■ **Task instructions**
Exclude all pictures, and reproduce exactly the lines from the one containing "Instruction: Collapse the" through the end of the records, with nothing else added.

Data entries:
┄┄┄┄┄┄┄┄┄┄┄┄┄┄┄┄┄┄┄┄
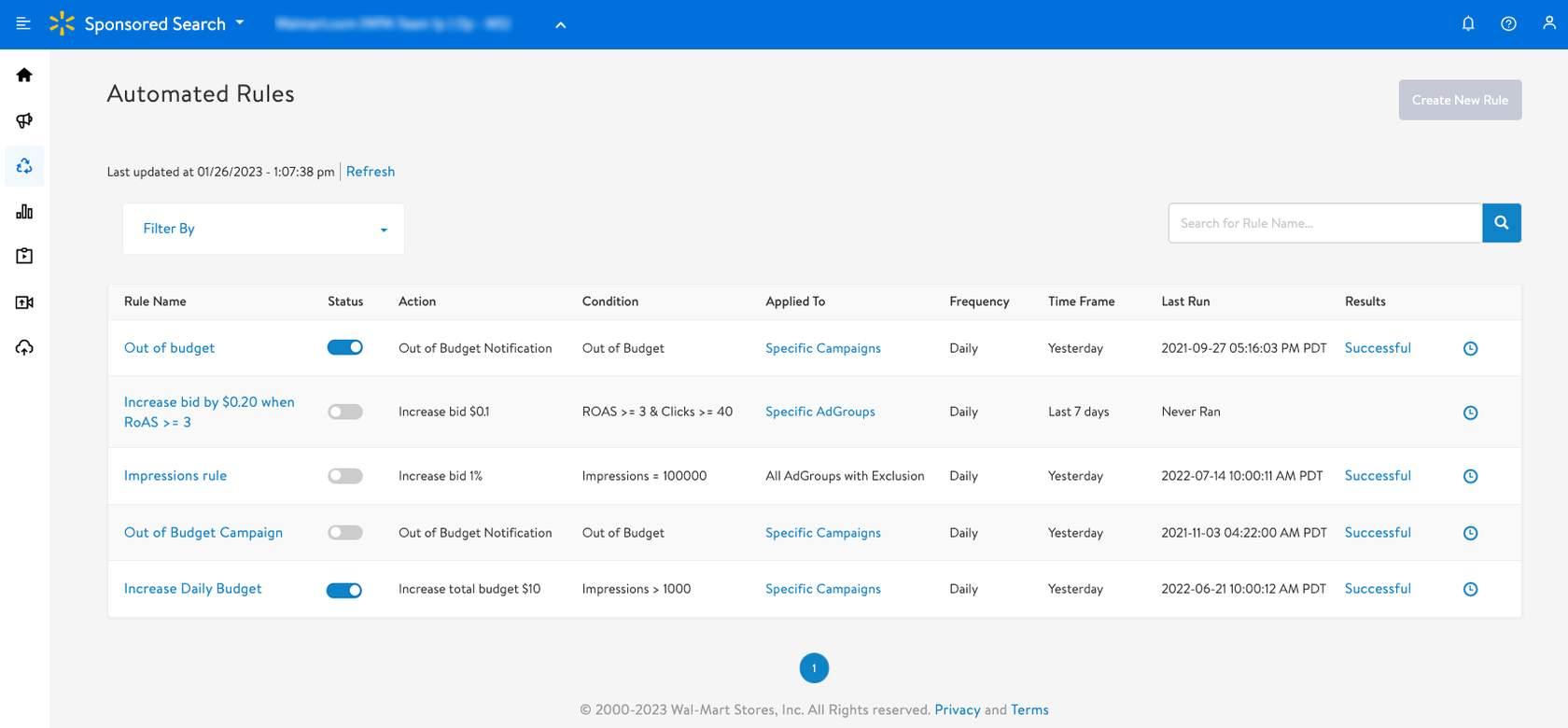Click the Home icon in sidebar
Image resolution: width=1568 pixels, height=728 pixels.
[x=24, y=75]
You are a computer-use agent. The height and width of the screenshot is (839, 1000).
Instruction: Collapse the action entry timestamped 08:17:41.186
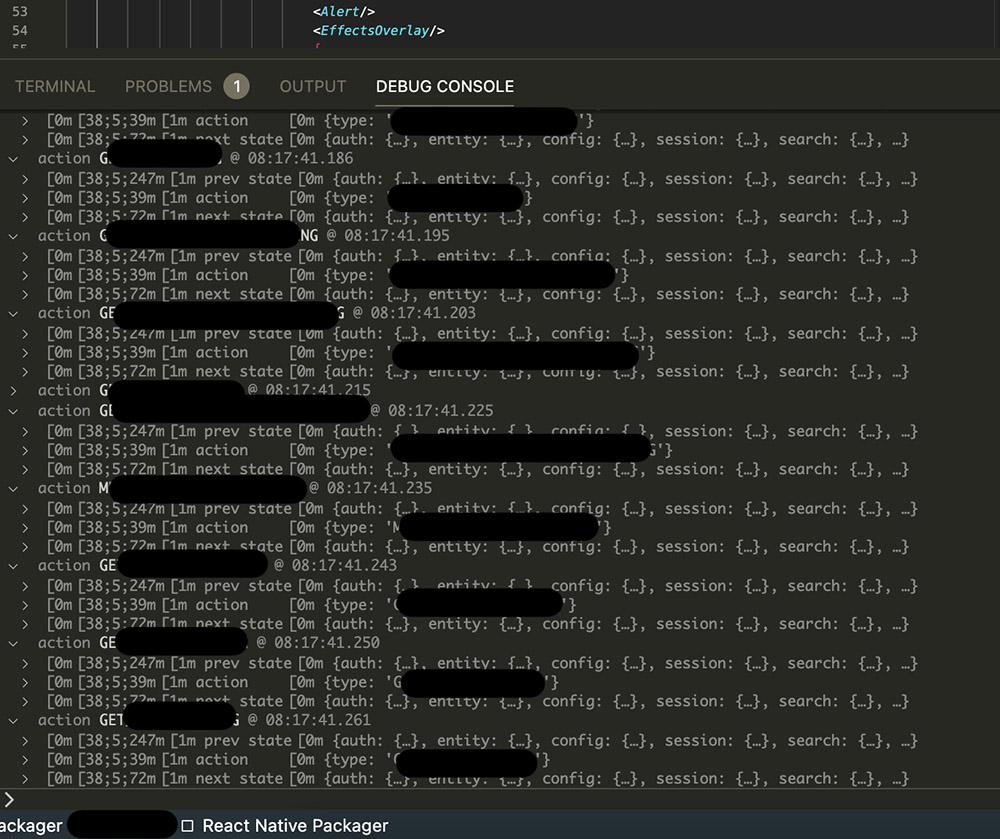pos(13,158)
┄┄┄┄┄┄┄┄┄┄┄┄┄┄┄┄┄┄┄┄
■ **Exercise answer**
Instruction: Collapse the action entry timestamped 08:17:41.186
pos(13,158)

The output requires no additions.